Thursday, December 3, 2009

Spread the wealth?

Remember when Joe Biden said that we needed to "spread the wealth?" My reaction was don't we do enough of that already with over $4 trillion going into poverty programs since LBJ? What Biden and his ilk actually mean is that they want to further confiscate more of the wealth of Americans and reallocate it, thereby increasing the power of politicians. I have always considered the measure of a society in how well off were its poor. That wealth is a combination of income, possessions, and income transfers. By any measure, America is a success for its poor would be considered middle class in most of the world. Mark Perry documents this in his blog (http://mjperry.blogspot.com/2008/02/rich-getting-richer-and-poor-are.html) when he shows not only are the rich getting richer but so are the poor. The liberals envision s fixed pie where in order to gain, one has to take from another. This is contrary to the pie growing lifting all boats.

Consider the findings of Robert Rector (http://www.heritage.org/Research/welfare/bg2064.cfm).

The following are facts about the 12 million persons defined as "poor" by the Census Bureau, taken from various gov¬ernment reports:
• Forty-three percent of all poor households actu¬ally own their own homes. The average home owned by persons classified as poor by the Census Bureau is a three-bedroom house with one-and-a-half baths, a garage, and a porch or patio.
• Eighty percent of poor households have air conditioning. By contrast, in 1970, only 36 percent of the entire U.S. population enjoyed air conditioning.
• Only 6 percent of poor households are over¬crowded.
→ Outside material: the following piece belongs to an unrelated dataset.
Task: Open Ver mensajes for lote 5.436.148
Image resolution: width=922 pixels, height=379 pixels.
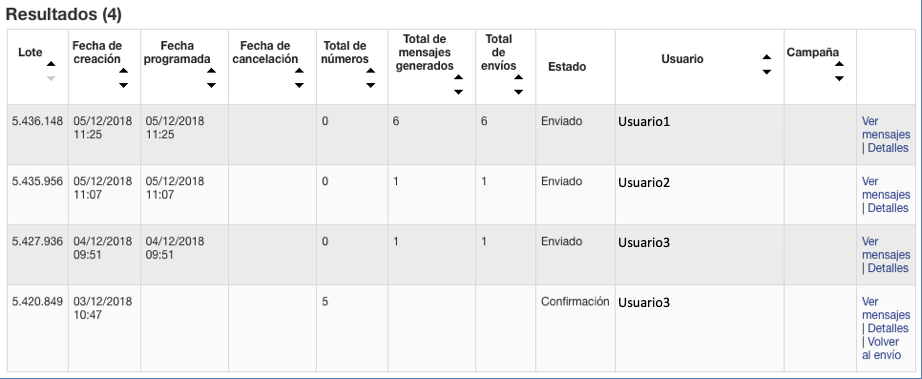Action: click(x=886, y=128)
More than two-thirds have more than two rooms per person.
• The average poor American has more living space than the average individual living in Paris, London, Vienna, Athens, and other cities throughout Europe. (These comparisons are to the average citizens in foreign countries, not to those classified as poor.)
• Nearly three-quarters of poor households own a car; 31 percent own two or more cars.
• Ninety-seven percent of poor households have a color television; over half own two or more color televisions.
• Seventy-eight percent have a VCR or DVD player; 62 percent have cable or satellite TV reception.
• Eighty-nine percent own microwave ovens, more than half have a stereo, and more than a third have an automatic dishwasher.
As a group, America's poor are far from being chronically undernourished. The average consump¬tion of protein, vitamins, and minerals is virtually the same for poor and middle-class children and, in most cases, is well above recommended norms. Poor children actually consume more meat than do higher-income children and have average protein intakes 100 percent above recommended levels. Most poor children today are, in fact, supernour¬ished and grow up to be, on average, one inch taller and 10 pounds heavier than the GIs who stormed the beaches of Normandy in World War II.